According to a PV Windows study conducted by experts at the National Renewable Energy Laboratory (NREL), skyscrapers dominate metropolitan skylines, yet even enormous glass-walled structures can be made more energy-efficient by the inclusion of thermally efficient photovoltaic (PV) windows.
Their research, which was published in the journal One Earth, presents guidelines for building design that can result in a building with net-zero or even net-positive energy usage.
“There are preconceived notions of what an energy-efficient building looks like, and it usually is not highly glazed, and it probably isn’t very tall,” said Lance Wheeler, a scientist at NREL who specializes in integrating PV technology into windows. “We found that there are other ways to build high-efficiency buildings.”
In an article called “Photovoltaic windows reduce energy use and CO2 emissions by 40% in highly glazed buildings,” co-authored by Wheeler and his twin brother Vincent, an assistant professor at the University of Wisconsin-Stout.
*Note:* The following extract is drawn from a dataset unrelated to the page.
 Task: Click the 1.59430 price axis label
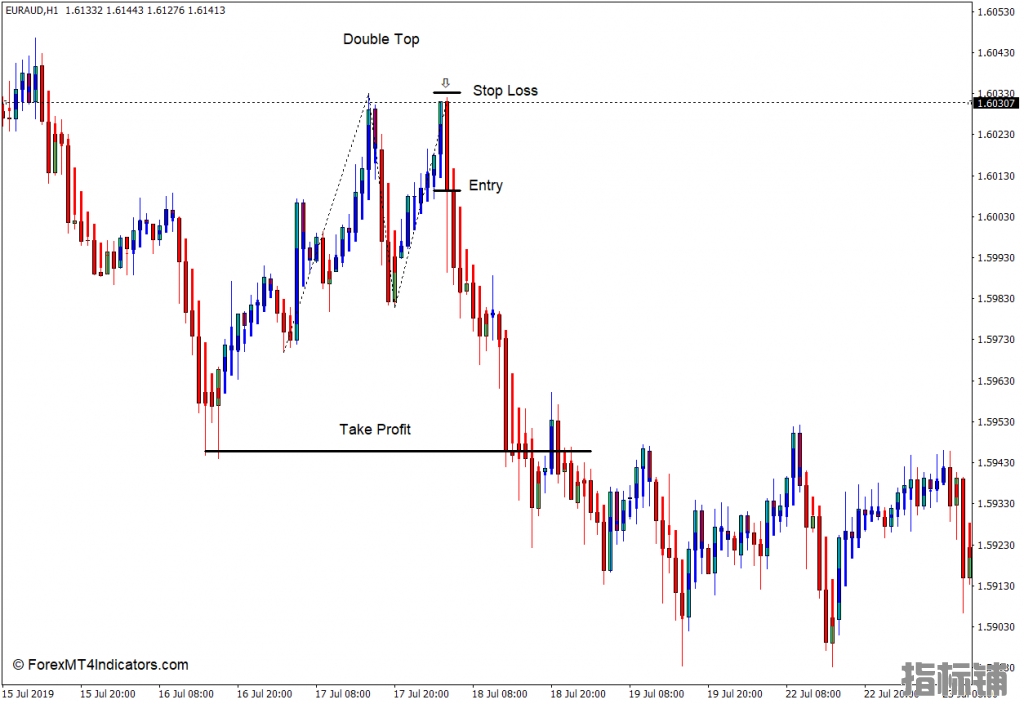996,463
The brothers created a program called PVwindow that enables users to simulate building designs using PV window models in order to conduct the analysis.
The other co-authors, all from NREL, are Janghyun Kim, Tom Daligault, Bryan Rosales, Chaiwat Engtrakul, and Robert Tenent.
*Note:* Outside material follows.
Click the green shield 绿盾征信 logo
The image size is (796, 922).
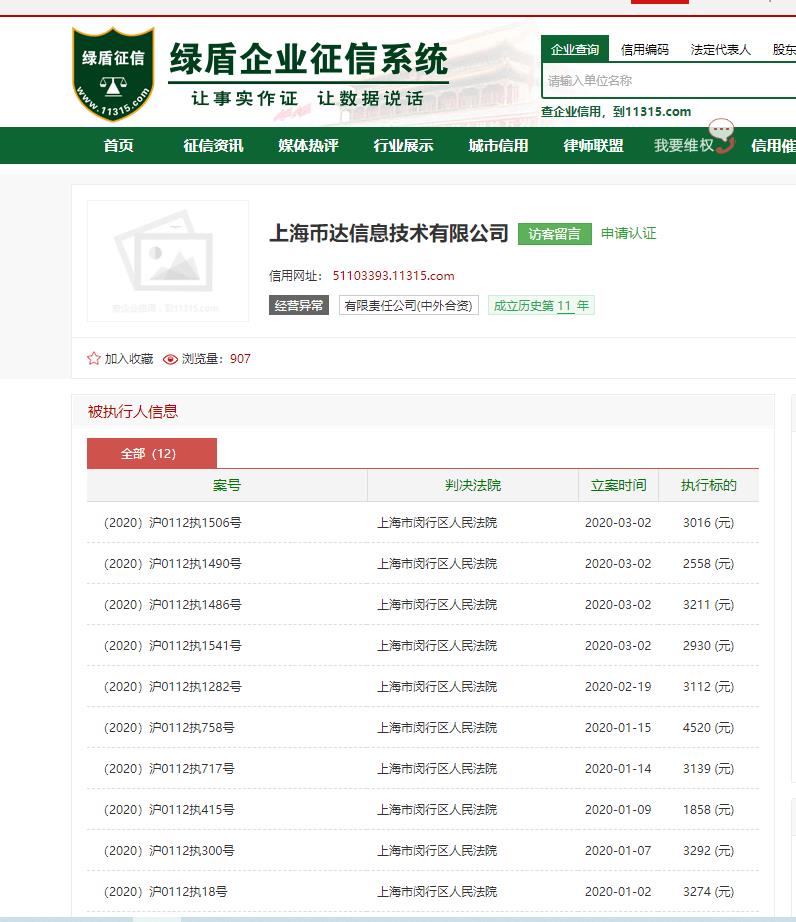113,70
More than a third of the world’s energy and nearly as much of its carbon dioxide emissions come from buildings. However, according to the experts, new buildings can become a vital tool in the fight against climate change by combining PV with high thermal efficiency window technology. For instance, The Equitable Building in New York has a 25% window-to-wall ratio. The city’s Bank of America Tower, which was built 101 years later and opened in 2016, has a ratio of 71%.
To clearly demonstrate the influence glazing has on building energy performance, the researchers focused much of their analysis on buildings with a window-to-wall ratio of 95%, referred to as “highly glazed.” Although not yet widely used, advancements in glazing technologies like triple-pane windows helped enhance the energy efficiency of buildings.
“I don’t want to sit here and say we should be building highly glazed buildings,” Lance Wheeler said. “We should be building highly efficient buildings. But if we choose to keep making these buildings, we’ve got to reconcile their lower performance somehow, and PV windows are one way to do that.”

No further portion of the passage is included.